All too evident is the dire situation on the British political scene following the disastrous return for the Labour government. Of course, no-one expected a sweeping majority to be won by Gordon Brown's Labour Party, and it was most certainly not shocking that a shift to political extremities was seen (particularly to the right.)
In fact, no sober minded and informed person really expected an unfavourable outcome for parties such as Nick Griffin's BNP and Nigel Farge's UKIP. One question, amongst a plethora of others, now to be posed by the British voter, is what is going to happen next?
Firstly, on the domestic front we will see one of two things happen. These issues will have a direct effect on Britain's European positioning: if Labour stay in government, little will change in the current pro-European stance. If a general election takes place, Labour is likely to be replaced by a Conservative government and this means that we will surely see a less progressive approach taken to further integration, with David Cameron already having pledged to hold a referendum on the Lisbon Treaty if it is not in place at the next general election.
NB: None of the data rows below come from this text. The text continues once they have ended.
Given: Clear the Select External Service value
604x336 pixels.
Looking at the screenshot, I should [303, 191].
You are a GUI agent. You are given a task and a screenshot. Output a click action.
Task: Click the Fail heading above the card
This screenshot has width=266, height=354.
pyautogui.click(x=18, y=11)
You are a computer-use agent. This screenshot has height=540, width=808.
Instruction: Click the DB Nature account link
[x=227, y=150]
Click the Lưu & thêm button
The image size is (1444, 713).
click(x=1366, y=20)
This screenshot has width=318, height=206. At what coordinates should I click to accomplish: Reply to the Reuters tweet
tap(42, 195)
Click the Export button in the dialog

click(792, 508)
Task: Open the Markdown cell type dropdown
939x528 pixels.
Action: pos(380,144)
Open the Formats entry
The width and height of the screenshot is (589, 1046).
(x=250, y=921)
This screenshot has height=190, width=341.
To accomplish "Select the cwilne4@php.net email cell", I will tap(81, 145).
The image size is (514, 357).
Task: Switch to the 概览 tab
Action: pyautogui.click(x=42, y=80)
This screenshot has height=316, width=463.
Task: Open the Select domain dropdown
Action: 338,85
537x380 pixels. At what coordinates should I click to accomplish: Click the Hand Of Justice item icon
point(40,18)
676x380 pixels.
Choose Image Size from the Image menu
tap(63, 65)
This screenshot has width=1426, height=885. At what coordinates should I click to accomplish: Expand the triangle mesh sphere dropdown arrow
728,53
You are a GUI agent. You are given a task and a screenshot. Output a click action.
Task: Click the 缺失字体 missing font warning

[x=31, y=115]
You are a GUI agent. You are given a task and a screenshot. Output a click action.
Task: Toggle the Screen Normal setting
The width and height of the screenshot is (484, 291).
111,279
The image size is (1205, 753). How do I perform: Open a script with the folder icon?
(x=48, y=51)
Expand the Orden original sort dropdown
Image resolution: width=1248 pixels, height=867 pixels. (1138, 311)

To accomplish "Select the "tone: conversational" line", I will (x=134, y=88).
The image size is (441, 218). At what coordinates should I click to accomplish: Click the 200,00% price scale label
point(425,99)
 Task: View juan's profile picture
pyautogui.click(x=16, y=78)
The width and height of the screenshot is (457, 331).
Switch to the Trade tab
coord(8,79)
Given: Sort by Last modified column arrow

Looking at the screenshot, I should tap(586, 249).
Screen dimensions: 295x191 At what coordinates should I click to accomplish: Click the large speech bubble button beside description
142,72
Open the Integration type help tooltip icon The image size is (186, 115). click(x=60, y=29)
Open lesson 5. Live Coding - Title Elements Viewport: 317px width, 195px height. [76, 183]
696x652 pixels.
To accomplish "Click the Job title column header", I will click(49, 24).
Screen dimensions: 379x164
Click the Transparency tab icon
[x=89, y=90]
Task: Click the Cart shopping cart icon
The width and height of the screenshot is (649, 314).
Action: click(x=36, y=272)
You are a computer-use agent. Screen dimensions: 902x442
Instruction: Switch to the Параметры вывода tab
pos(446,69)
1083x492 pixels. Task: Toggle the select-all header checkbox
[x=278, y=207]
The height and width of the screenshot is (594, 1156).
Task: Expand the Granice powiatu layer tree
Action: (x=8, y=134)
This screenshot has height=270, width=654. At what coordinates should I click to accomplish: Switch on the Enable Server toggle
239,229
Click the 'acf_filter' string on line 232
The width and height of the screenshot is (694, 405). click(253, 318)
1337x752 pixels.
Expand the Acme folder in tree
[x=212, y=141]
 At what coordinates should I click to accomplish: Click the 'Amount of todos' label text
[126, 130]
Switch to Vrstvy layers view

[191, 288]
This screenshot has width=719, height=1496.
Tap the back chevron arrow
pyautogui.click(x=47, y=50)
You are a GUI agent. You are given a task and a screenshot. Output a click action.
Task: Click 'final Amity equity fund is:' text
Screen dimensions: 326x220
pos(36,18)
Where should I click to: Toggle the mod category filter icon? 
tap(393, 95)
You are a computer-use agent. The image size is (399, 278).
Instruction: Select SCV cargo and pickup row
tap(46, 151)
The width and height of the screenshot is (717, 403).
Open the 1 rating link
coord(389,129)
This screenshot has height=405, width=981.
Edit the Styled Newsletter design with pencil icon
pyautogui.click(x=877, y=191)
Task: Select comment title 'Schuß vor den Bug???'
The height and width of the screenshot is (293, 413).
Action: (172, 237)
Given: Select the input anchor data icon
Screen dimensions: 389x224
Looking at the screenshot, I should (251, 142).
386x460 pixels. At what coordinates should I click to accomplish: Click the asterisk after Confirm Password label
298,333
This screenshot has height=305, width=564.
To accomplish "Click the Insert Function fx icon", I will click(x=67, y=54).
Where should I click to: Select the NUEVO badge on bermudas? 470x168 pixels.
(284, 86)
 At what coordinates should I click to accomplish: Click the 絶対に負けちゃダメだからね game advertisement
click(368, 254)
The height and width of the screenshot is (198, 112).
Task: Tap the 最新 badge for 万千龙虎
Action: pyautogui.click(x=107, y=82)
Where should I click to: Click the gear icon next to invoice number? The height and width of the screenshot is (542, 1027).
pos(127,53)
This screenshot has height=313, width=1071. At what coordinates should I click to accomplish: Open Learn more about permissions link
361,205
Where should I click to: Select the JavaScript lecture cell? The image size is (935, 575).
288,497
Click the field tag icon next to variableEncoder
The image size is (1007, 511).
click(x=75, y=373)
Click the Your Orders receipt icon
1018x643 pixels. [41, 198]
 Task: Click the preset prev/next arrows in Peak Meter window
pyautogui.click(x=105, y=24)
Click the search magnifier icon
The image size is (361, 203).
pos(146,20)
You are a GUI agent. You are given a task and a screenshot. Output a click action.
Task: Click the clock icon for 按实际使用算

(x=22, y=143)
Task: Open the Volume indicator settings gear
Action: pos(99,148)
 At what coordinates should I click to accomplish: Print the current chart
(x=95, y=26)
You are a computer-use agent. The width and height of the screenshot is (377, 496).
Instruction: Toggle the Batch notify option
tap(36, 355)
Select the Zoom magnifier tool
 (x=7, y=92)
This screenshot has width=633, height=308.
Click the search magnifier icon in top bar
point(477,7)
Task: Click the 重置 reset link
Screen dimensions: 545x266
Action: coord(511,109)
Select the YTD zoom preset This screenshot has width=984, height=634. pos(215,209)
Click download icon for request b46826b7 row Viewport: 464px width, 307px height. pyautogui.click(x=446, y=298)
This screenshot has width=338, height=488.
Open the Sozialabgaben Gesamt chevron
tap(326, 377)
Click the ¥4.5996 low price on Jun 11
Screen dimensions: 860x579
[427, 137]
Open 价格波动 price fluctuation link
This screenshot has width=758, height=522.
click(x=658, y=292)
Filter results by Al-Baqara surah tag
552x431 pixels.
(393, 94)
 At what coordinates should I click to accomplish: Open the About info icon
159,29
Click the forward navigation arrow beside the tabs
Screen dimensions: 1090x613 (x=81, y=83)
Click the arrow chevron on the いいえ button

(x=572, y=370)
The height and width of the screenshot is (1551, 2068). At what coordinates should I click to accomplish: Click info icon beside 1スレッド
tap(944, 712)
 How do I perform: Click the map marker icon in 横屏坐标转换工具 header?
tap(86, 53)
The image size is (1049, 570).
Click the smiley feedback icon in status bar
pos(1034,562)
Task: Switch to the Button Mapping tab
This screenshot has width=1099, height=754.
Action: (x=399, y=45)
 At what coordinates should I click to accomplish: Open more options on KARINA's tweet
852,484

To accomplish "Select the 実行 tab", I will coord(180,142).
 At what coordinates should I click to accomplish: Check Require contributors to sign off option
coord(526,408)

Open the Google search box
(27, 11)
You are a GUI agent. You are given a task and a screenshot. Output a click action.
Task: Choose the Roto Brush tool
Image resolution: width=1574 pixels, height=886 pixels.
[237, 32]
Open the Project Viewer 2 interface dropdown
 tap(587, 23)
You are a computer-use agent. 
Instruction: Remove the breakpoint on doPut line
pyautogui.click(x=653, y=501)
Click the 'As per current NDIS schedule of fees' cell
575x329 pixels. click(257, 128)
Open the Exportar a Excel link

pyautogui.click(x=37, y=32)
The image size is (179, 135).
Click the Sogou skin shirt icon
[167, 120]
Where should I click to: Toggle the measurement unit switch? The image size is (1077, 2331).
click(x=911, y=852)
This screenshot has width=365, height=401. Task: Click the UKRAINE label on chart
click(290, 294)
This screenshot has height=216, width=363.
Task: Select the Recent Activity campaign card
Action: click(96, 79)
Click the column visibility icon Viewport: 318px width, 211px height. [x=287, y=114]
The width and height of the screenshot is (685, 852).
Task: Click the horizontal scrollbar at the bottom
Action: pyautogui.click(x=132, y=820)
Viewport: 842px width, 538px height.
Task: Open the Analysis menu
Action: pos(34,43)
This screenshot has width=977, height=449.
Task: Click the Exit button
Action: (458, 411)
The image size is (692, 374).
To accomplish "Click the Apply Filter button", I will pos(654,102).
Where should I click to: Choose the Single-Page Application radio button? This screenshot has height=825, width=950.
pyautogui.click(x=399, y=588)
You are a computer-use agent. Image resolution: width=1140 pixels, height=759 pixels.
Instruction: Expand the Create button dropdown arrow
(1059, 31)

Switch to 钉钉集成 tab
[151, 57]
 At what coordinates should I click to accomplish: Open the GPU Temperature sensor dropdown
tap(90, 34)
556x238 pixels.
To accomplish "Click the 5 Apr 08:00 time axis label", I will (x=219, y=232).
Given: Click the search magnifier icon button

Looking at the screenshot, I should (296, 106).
The first outcome of the elections could be a kind of "push down a hill" for right-wing parties. History teaches us that a less-favourable economic climate breeds a desire for the kind of drastic change that centre parties just cannot deliver (generally speaking.) The conditions most preferable for a growth in support for parties like UKIP and the BNP would be the resurgence of the terrorist threat to the UK in some form (be it an attack by a terrorist organization or a propaganda effort by the rightist political parties themselves) and a further decline in the levels of unemployment and economic loss.
However, the second possible "future" for domestic British politics, is a status quo being retained or a plunge in support for the parties on the extremes of the political spectrum. This would typically be caused by several factors: the economic system returning to normality, some new social benefit instituted by the current government, by which the government could regain the trust of the voters.
Currently both prospectives seem equally possible and much of the future will be decided by Mr Brown's handling of the current expenses scandal and the calls for a general election.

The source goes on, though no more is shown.